# One person dogs?



## MMcCoy (May 12, 2016)

What is your opinion on GSD being one person dogs? Has yours bonded with the whole family equally or one specific person? 


Layla has always been closer with me but I'm the one who feeds her, walks her, and trains her.


----------



## MineAreWorkingline (May 2, 2015)

Both, mine have always bonded with the whole family but they also have all chosen one specific person to be particularly attached to.


----------



## voodoolamb (Jun 21, 2015)

The ones I've had, well, they like the "family" for sure but tend to have that one special person that is their world. 

I tried to adopt a shepherd a several years ago. Nice dog. Except she bonded with my then boyfriend. I was the one that did the feeding, the training, the grooming, the walking - ya know. All the work. She definitely liked me, preferred me to strangers for sure, she was affectionate and everything. But she LOVED him. The dog pined for him. So when we broke up I let him take her. 

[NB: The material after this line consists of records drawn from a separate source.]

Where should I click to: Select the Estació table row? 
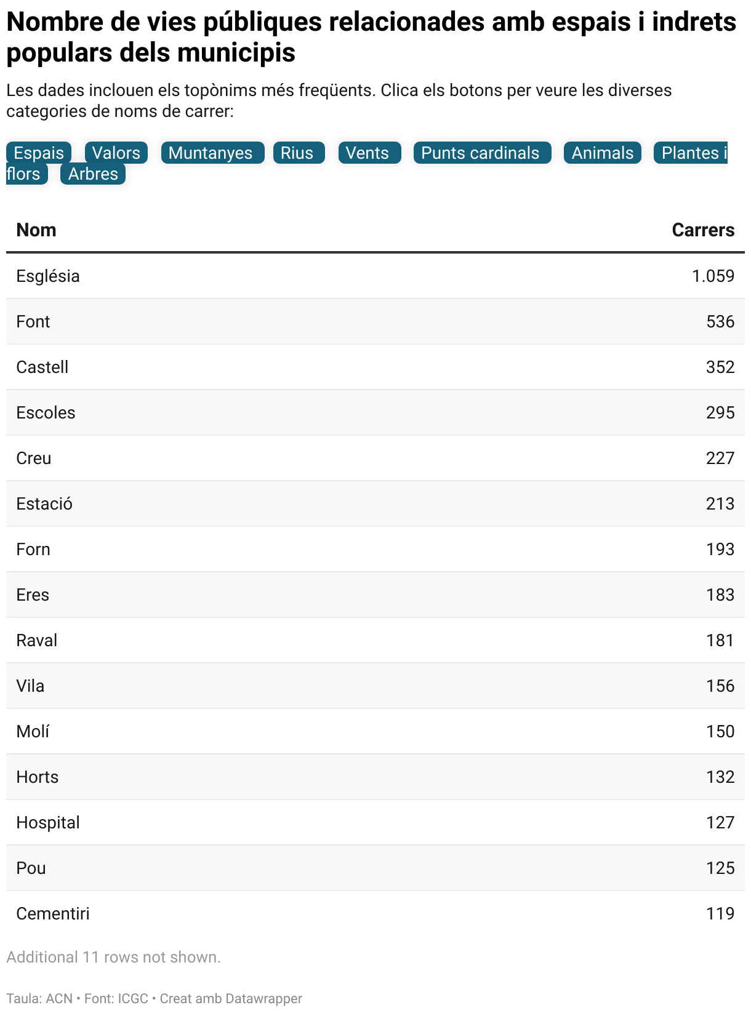coord(376,503)
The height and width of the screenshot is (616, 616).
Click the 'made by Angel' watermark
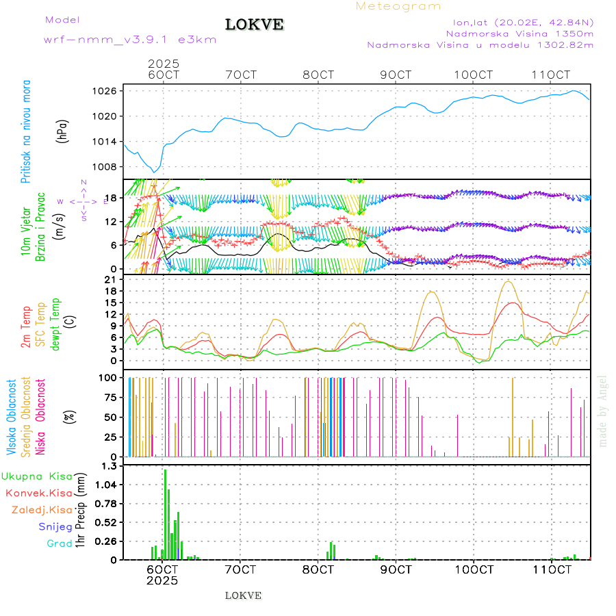(603, 411)
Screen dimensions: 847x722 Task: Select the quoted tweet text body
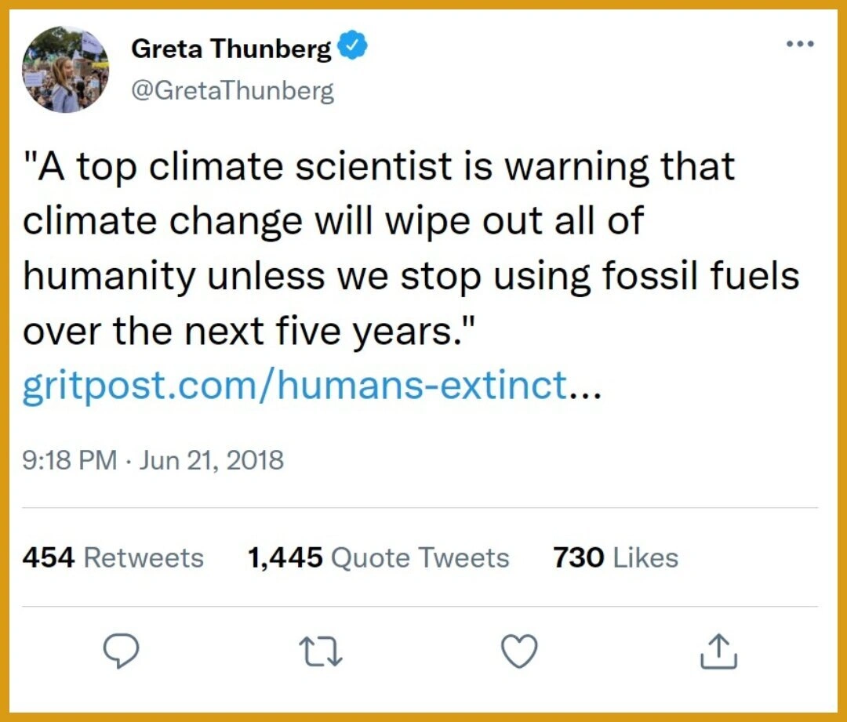[410, 249]
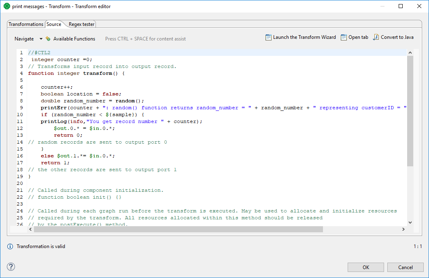The width and height of the screenshot is (429, 278).
Task: Click the Open tab icon
Action: coord(344,37)
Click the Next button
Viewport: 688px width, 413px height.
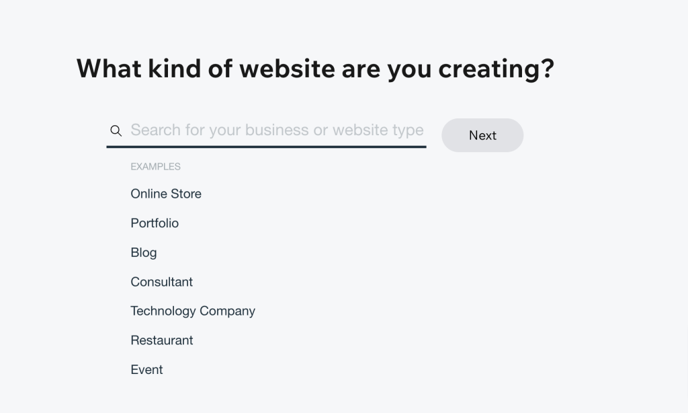pyautogui.click(x=482, y=135)
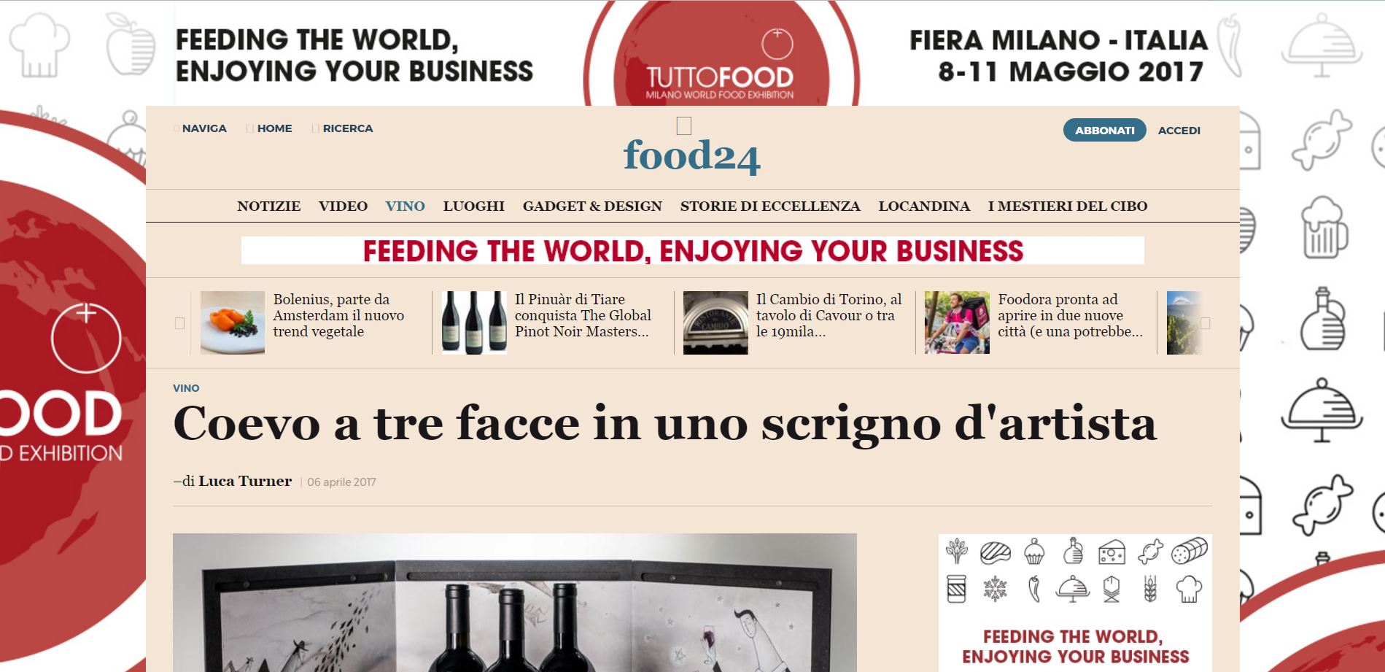Click the HOME icon link
This screenshot has width=1385, height=672.
(x=250, y=128)
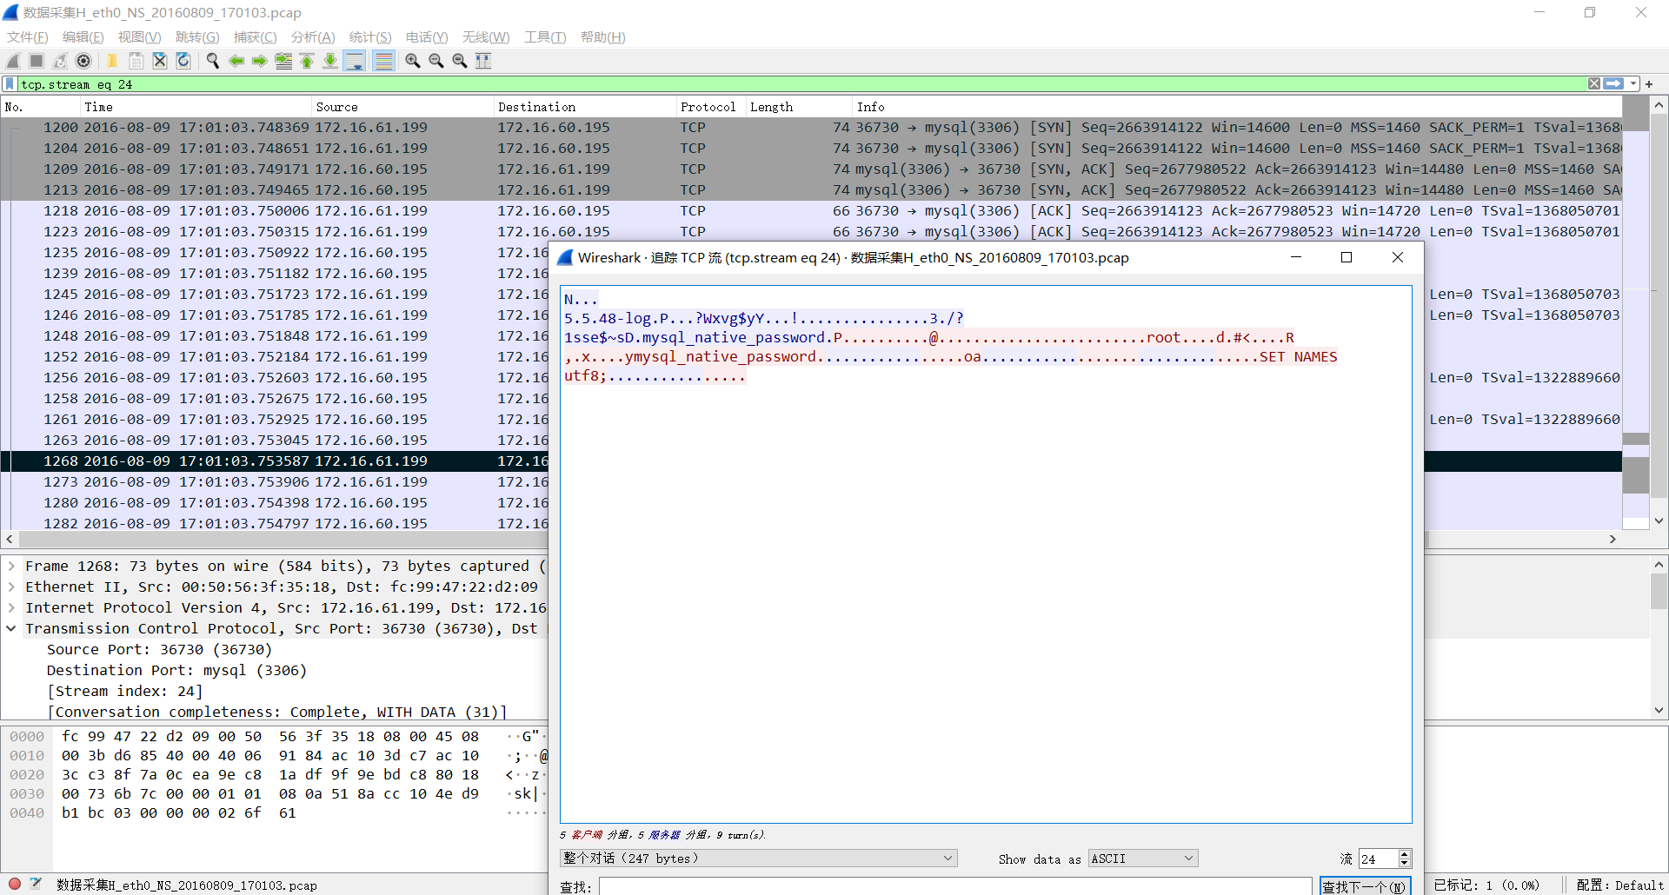Click the Close capture file icon
1669x895 pixels.
tap(160, 61)
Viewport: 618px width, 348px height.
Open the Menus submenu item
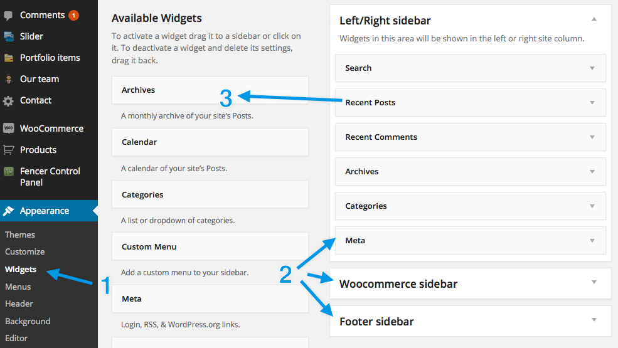[18, 287]
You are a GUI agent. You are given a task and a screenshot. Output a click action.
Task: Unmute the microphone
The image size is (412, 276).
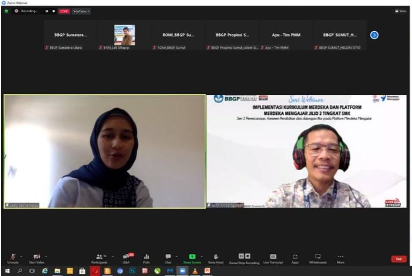click(13, 259)
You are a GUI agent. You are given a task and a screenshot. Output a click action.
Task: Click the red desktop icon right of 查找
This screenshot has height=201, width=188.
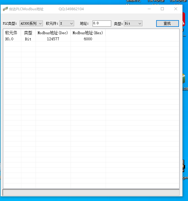point(184,23)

My current boy is all mine though!


----------



## Susan_GSD_mom (Jan 7, 2014)

MineAreWorkingline said:


> Both, mine have always bonded with the whole family but they also have all chosen one specific person to be particularly attached to.


Yes, ALL of mine over decades have been this way. The boy I have now, a rescue Czech-bred boy, bonded with me the very first 5 minutes we met. He had never had an opportunity to find his ONE person, and decided immediately I was that person.

Susan


----------



## Daisy (Jan 4, 2009)

While they loved the entire family, my GSDs picked me as their person, both males and female. Maybe because I fed them, who knows. But, I was ten one that would cause them to harmoniously howl when leaving and wait by the door for my return. Lol, my kids would get so mad on non-school mornings, because when I'd leave for work, the "singing" would begin.


----------



## Hineni7 (Nov 8, 2014)

All my dogs have been family protective and loved them, but I was and am their person. My first Shepherd started to bond to my dad (he would take her places and get her stuff while I was in school, the sneak) but once summer came around, she was all mine... My current girl also has a special place for my dad but hands down I am her person. But my dad has heart issues, and she naturally alerts to when he has(had, he has a pacemaker now) arrhythmia. So I think some of her closeness was sensing his need..


----------



## Elsieb (Apr 9, 2014)

Both our previous and current dogs were/are very attached to me - I did walking, feeding, grooming etc.
BUT, they def listen to my DH much more quickly Maybe because, as he says, I often speak in sentences and
make comprehension harder for them......


----------



## J-Boo (Mar 5, 2015)

I do the feeding, walking, and training, and although Maya is attached to me, she worships my husband. Our next one better be a mama's boy!


----------



## phgsd (Jun 6, 2004)

All of my GSD's have been attached to both my husband and I. We both feed and spend a lot of time with the dogs although I do most of the training. I only have one (Kessy) who is super attached to me. She loves my husband too but if I'm around, he's chopped liver!


----------



## SuperG (May 11, 2013)

My experience over the years having 3 female GSDs is.....regardless of who feeds the dog and all the other necessities...the person who works, plays and trains with the dog the most is the person the dog has bonded to the most.....makes sense to me.


SuperG


----------



## Jenny720 (Nov 21, 2014)

Yeah the person who devotes the most time will definately be number #1. We are very attached but he also loves and my husband and the kids they do not just exist.


----------



## Saito (Dec 3, 2015)

I think it happens with pretty much all dogs & even cats. They can be very nice to the family but have one person in particular they like the most.

Our dog loves all people, more so loves my girlfriend, but sees me above all things on Earth. Earlier today we're all laying together in bed for something of a little mid-day siesta. I get up to go to the kitchen to cook. Tried being as stealthy about it as possible, but nope, he followed me. Saw that I was making food for myself, so he went onto his 'waiting for Mr. Dadman couch.' I cooked, ate, washed everything, and he was still just there laying/waiting. Followed me back into the bedroom.

Instead of staying with Mrs. Momlady for cuddles, he'd rather lay closer while waiting for me. Yea, he's defintely more attached to me. And it drives her crazy knowing this.


----------